From 767c099c1e95bbc1491799949f32a8700c7ba0e4 Mon Sep 17 00:00:00 2001
From: bashonly <bashonly@protonmail.com>
Date: Sat, 12 Jul 2025 17:48:15 -0500
Subject: [PATCH] [ie] Rework `_search_nextjs_v13_data

Authored by: bashonly
---
 yt_dlp/extractor/common.py | 18 ++++++++++++------
 1 file changed, 12 insertions(+), 6 deletions(-)

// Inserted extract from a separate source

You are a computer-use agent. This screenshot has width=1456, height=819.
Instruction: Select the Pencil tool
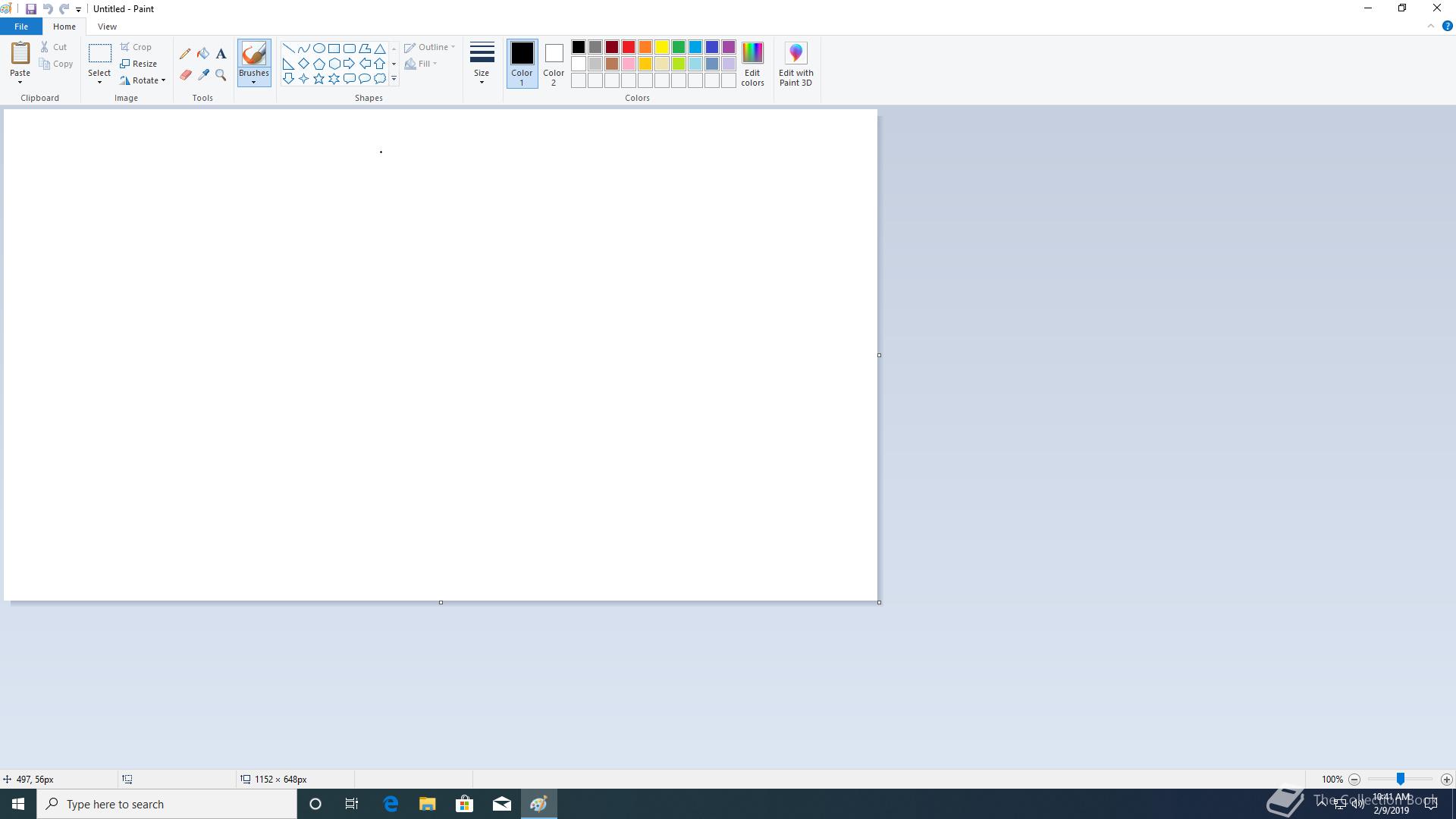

diff --git a/yt_dlp/extractor/common.py b/yt_dlp/extractor/common.py
index a3ff5a1c0..9829aee81 100644
--- a/yt_dlp/extractor/common.py
+++ b/yt_dlp/extractor/common.py
@@ -1785,7 +1785,7 @@ def _search_nextjs_data(self, webpage, video_id, *, fatal=True, default=NO_DEFAU
 
     def _search_nextjs_v13_data(self, webpage, video_id, fatal=True):
         """Parses Next.js app router flight data that was introduced in Next.js v13"""
-        nextjs_data = []
+        nextjs_data = {}
         if not fatal and not isinstance(webpage, str):
             return nextjs_data
 
@@ -1797,9 +1797,9 @@ def flatten(flight_data):
                 if not isinstance(data, dict):
                     return
                 children = data.pop('children', None)
-                if data and isinstance(name, str) and name.startswith('$'):
+                if data and isinstance(name, str) and name.startswith('$L'):
                     # It is useful hydration JSON data
-                    nextjs_data.append(data)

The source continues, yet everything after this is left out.